Collected data entries:
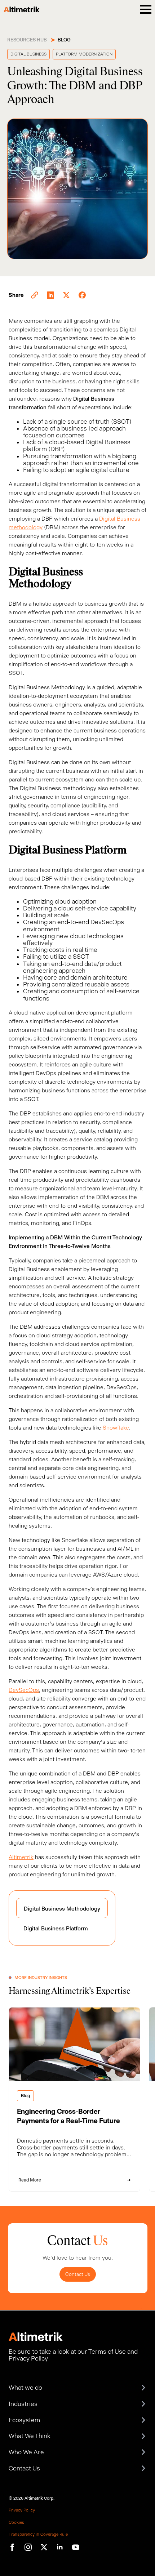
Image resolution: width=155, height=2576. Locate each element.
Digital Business (28, 54)
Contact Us (77, 2274)
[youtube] (75, 2547)
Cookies (16, 2522)
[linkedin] (59, 2547)
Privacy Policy (22, 2510)
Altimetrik (21, 1857)
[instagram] (28, 2547)
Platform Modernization (84, 54)
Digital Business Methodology (62, 1908)
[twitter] (44, 2547)
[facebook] (12, 2547)
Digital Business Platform (55, 1928)
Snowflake (116, 1427)
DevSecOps (24, 1689)
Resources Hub (27, 40)
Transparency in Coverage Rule (38, 2534)
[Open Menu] (145, 9)
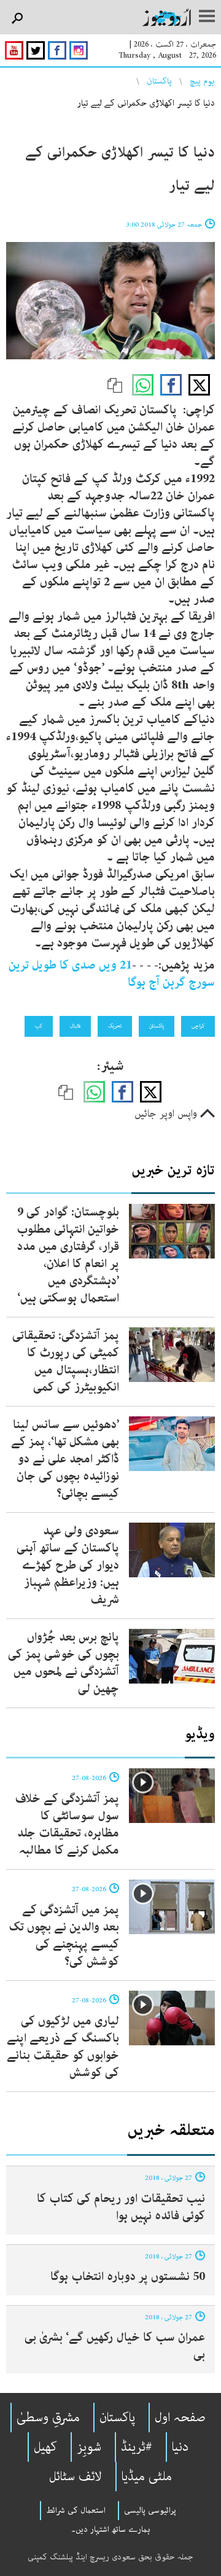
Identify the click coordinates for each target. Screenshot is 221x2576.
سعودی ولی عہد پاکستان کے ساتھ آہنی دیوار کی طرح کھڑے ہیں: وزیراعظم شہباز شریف (68, 1565)
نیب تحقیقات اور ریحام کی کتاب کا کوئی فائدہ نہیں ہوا (121, 2207)
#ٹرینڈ (136, 2447)
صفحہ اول (180, 2417)
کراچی (198, 1025)
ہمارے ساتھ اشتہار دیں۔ (110, 2529)
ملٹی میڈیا (147, 2476)
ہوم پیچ (202, 81)
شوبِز (89, 2447)
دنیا (180, 2447)
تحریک (115, 1025)
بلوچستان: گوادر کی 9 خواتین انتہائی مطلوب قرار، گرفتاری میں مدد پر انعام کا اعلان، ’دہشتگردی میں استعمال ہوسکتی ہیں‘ (68, 1255)
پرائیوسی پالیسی (150, 2510)
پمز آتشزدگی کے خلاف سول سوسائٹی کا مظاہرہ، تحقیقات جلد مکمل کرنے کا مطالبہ (67, 1824)
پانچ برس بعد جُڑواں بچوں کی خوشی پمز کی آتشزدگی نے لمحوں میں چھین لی (63, 1663)
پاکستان (159, 81)
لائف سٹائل (75, 2476)
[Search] (17, 18)
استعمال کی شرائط (76, 2510)
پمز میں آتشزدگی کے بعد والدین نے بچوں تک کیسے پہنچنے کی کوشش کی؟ (64, 1935)
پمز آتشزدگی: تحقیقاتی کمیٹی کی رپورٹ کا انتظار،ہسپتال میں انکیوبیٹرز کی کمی (65, 1361)
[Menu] (207, 17)
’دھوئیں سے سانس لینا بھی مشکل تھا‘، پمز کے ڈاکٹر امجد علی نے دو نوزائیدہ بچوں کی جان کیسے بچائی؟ (65, 1459)
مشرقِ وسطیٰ (48, 2417)
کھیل (45, 2447)
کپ (38, 1025)
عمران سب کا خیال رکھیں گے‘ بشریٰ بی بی (115, 2346)
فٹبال (75, 1025)
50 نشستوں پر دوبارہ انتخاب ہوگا (127, 2276)
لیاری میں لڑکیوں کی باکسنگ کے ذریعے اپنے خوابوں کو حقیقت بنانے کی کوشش (63, 2047)
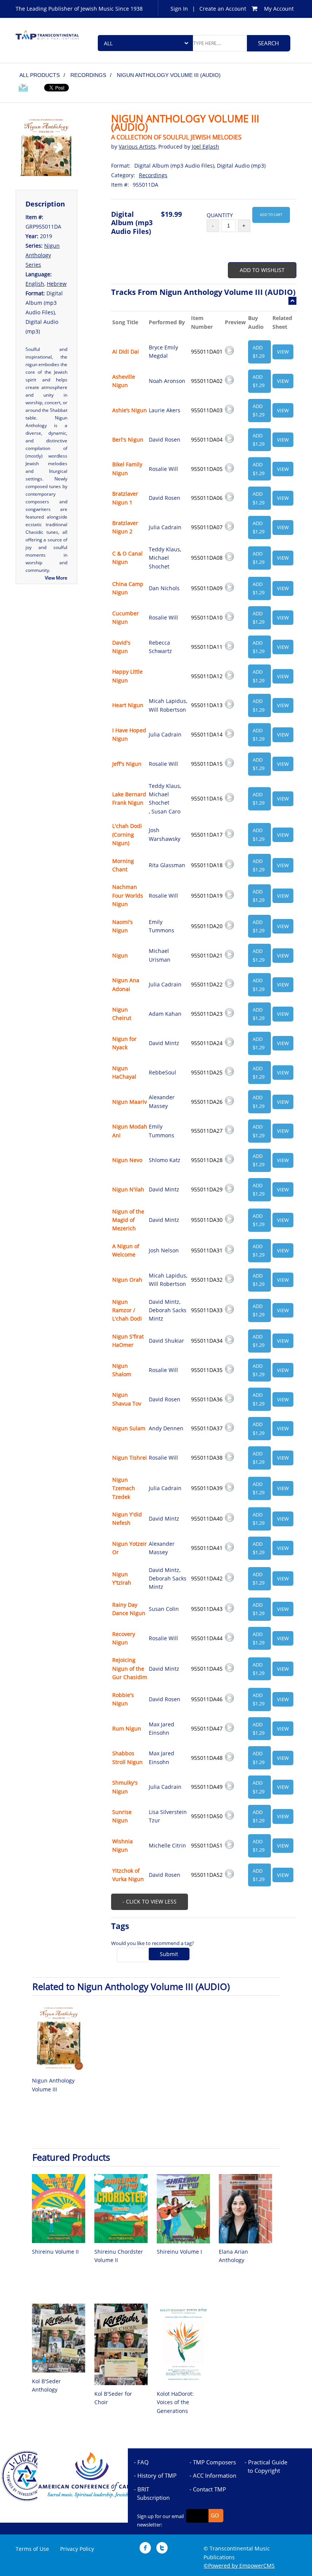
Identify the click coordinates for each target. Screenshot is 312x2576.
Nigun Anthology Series (42, 255)
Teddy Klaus (164, 549)
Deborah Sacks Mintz (167, 1314)
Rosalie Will (163, 468)
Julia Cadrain (165, 527)
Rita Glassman (167, 865)
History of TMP (157, 2475)
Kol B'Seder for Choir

■ WHAT TO DO
Identify the lines of the data that contain the word "target". Copy each of them.

■ OUTPUT OF THE TASK
Identify the click coordinates for each target. Screenshot is 221x2576.
Identify the click coordinates for each target. Screenshot is 312x2576.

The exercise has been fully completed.